**Passage:**
Re: Re: bulk_multi_insert infinite loops with large rows and small fill factors

From: Heikki Linnakangas <hlinnakangas(at)vmware(dot)com>
To: Andres Freund <andres(at)2ndquadrant(dot)com>, David Gould <daveg(at)sonic(dot)net>
Cc: pgsql-hackers(at)postgresql(dot)org, Anand Ranganathan <arangana(at)adobe(dot)com>, Alex Eulenberg <aeulenbe(at)adobe(dot)com>, Ashokraj M <ashokraj(at)adobe(dot)com>, Hari <hari(at)adobe(dot)com>, Elein Mustain <mustain(at)adobe(dot)com>
Subject: Re: Re: bulk_multi_insert infinite loops with large rows and small fill factors
Date: 2012-12-12 11:56:08
Message-ID: 50C870D8.5040002@vmware.com
Views: Raw Message | Whole Thread | Download mbox | Resend email
Thread:
Lists: pgsql-hackers

On 12.12.2012 13:27, Andres Freund wrote:
> On 2012-12-12 03:04:19 -0800, David Gould wrote:
>> One more point, in the case where we don't insert any rows, we still do all the
>> dirtying and logging work even though we did not modify the page. I have tried
>> skip all this if no rows are added (nthispage == 0), but my access method foo
>> is sadly out of date, so someone should take a skeptical look at that.
>>
>> A test case and patch against 9.2.2 is attached. It fixes the problem and passes
>> make check. Most of the diff is just indentation changes. Whoever tries this will
>> want to test this on a small partition by itself.
>
> ISTM this would be fixed with a smaller footprint by just making
>
> if (PageGetHeapFreeSpace(page)< MAXALIGN(heaptup->t_len) + saveFreeSpace)
>
> if (!PageIsEmpty(page)&&
> PageGetHeapFreeSpace(page)< MAXALIGN(heaptup->t_len) + saveFreeSpace)
>
> I think that should work?

Yeah, seems that it should, although PageIsEmpty() is no guarantee that
the tuple fits, because even though PageIsEmpty() returns true, there
might be dead line pointers consuming so much space that the tuple at
hand doesn't fit. However, RelationGetBufferForTuple() won't return such
a page, it guarantees that the first tuple does indeed fit on the page
it returns. For the same reason, the later check that at least one tuple
was actually placed on the page is not necessary.

**Data excerpts:**
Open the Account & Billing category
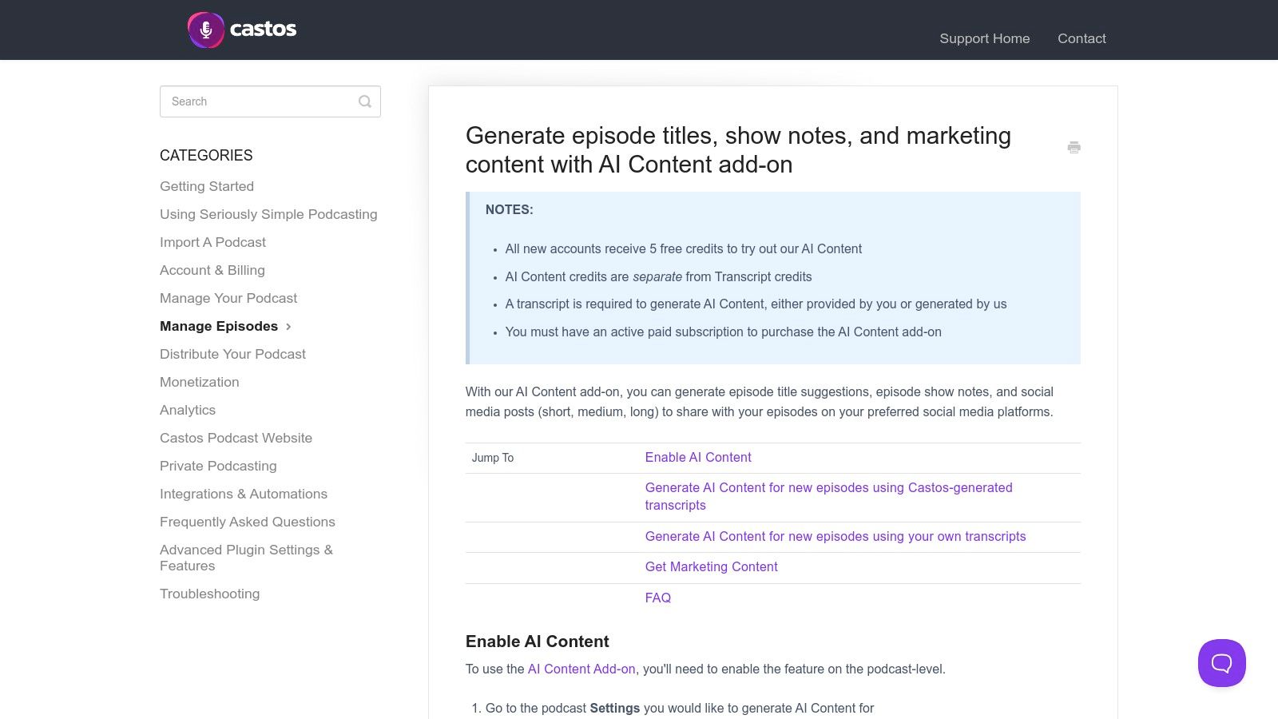The width and height of the screenshot is (1278, 719). tap(212, 270)
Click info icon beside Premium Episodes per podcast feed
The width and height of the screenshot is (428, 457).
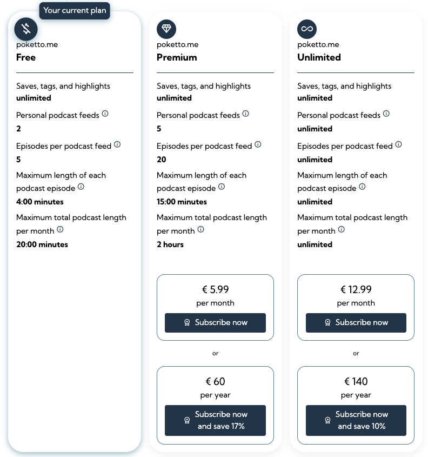coord(258,145)

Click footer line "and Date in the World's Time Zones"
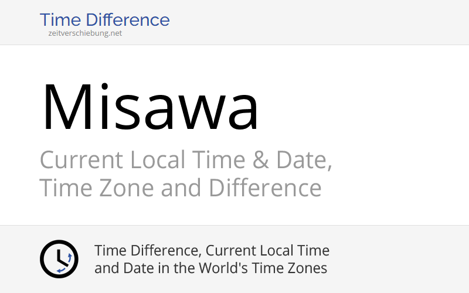pos(210,269)
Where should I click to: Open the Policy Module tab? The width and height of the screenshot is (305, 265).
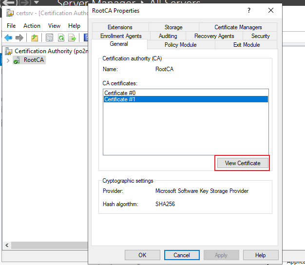click(x=180, y=45)
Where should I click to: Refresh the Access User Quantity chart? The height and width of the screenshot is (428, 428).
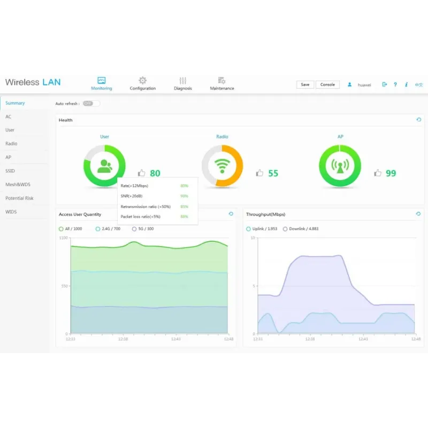(x=231, y=214)
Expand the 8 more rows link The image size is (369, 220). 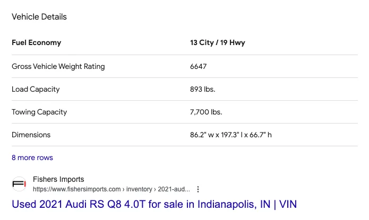click(x=32, y=158)
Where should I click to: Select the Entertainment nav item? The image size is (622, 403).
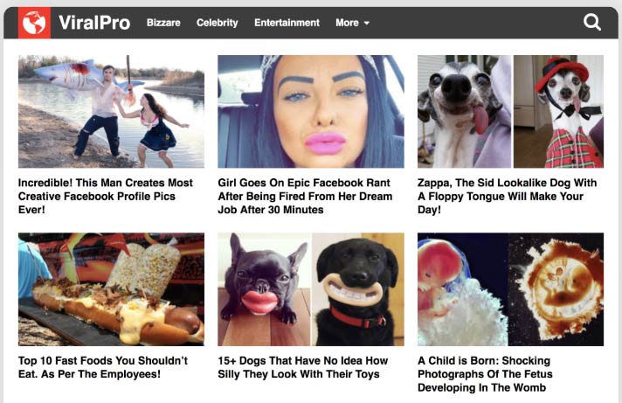click(287, 23)
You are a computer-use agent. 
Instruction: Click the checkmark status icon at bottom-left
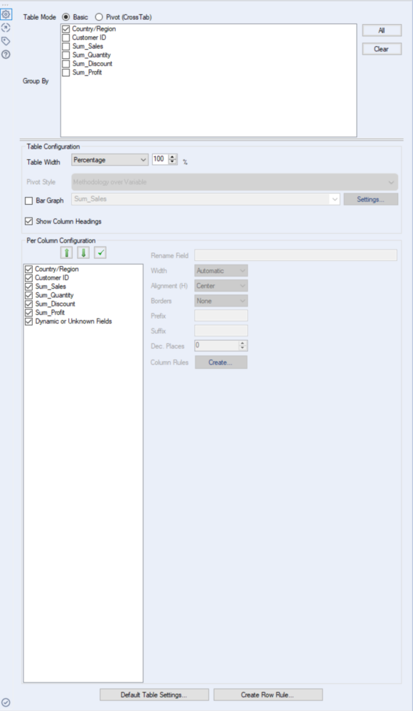point(6,702)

**List of tasks:**
a) Answer these about the mailing list message, one per line:
(i) Which version was David Gould's test case and patch made against?
(ii) According to Heikki Linnakangas, what can take up so much space that a tuple doesn't fit even when PageIsEmpty() returns true?
(iii) What does RelationGetBufferForTuple() guarantee about the page it returns?
b) Write out the mailing list message word for word, from "Yeah, seems that" to "is not necessary.".

**Expected answers:**
a)
(i) 9.2.2
(ii) Dead line pointers
(iii) The first tuple does indeed fit on the page it returns.

b)
Yeah, seems that it should, although PageIsEmpty() is no guarantee that
the tuple fits, because even though PageIsEmpty() returns true, there
might be dead line pointers consuming so much space that the tuple at
hand doesn't fit. However, RelationGetBufferForTuple() won't return such
a page, it guarantees that the first tuple does indeed fit on the page
it returns. For the same reason, the later check that at least one tuple
was actually placed on the page is not necessary.